A working definition of osteonecrosis of the jaw has recently emerged, and it will likely continue to evolve as results of further investigation become available.
A confirmed case is defined as an area of exposed bone in the maxillofacial region that does not heal within 8 weeks after being identified by a health care provider, in a patient who is currently receiving or has been exposed to a bisphosphonate and who has not had radiation therapy to the craniofacial region.14,17 This 8-week duration is consistent with the time frame in which soft tissue would be expected to close and exposed bone would be expected to heal under normal conditions after oral surgery such as dental extraction or a flap elevation procedure.
Patients may have no symptoms at the time of presentation. However, symptoms can include oral or jaw pain, difficulty chewing, evidence of infection, and dental loss. Bone loss is often apparent radiographically, and it may be focal or generalized. Other imaging studies such as cone beam computed tomography provide greater detail on the extent and nature of the lesions, and thus provide a better assessment.
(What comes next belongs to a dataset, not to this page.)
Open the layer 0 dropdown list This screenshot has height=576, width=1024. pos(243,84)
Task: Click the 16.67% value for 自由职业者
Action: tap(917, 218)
Histologically, there is evidence of necrosis, cell death, and, usually, concomitant infection.9–12,17
Management can be difficult
Osteonecrosis of the jaw can be difficult to manage, and extensive guidelines have been published.14–17 Its treatment is complicated because resection of the necrotic area often only makes the necrotic area bigger. Unlike in osteoradionecrosis, surgical removal of the affected area often results in necrosis at the margins of resected bone. This creates a potential situation of “chasing” affected bone in procedure after procedure, which results in significant morbidity.
A preventive protocol for cancer patients
Most of the cases reported so far have been in cancer patients receiving long-term treatment with potent bisphosphonates in high intravenous doses (12 times the usual dose for osteoporosis) after a mucoperiosteal flap elevation dental procedure (many of which were performed on an emergency basis).9–12,14–20 Authors have thus concluded that a preventive protocol should be followed for all patients being considered for intensive bisphosphonate treatment, similar to that adopted for patients receiving head and neck radiation.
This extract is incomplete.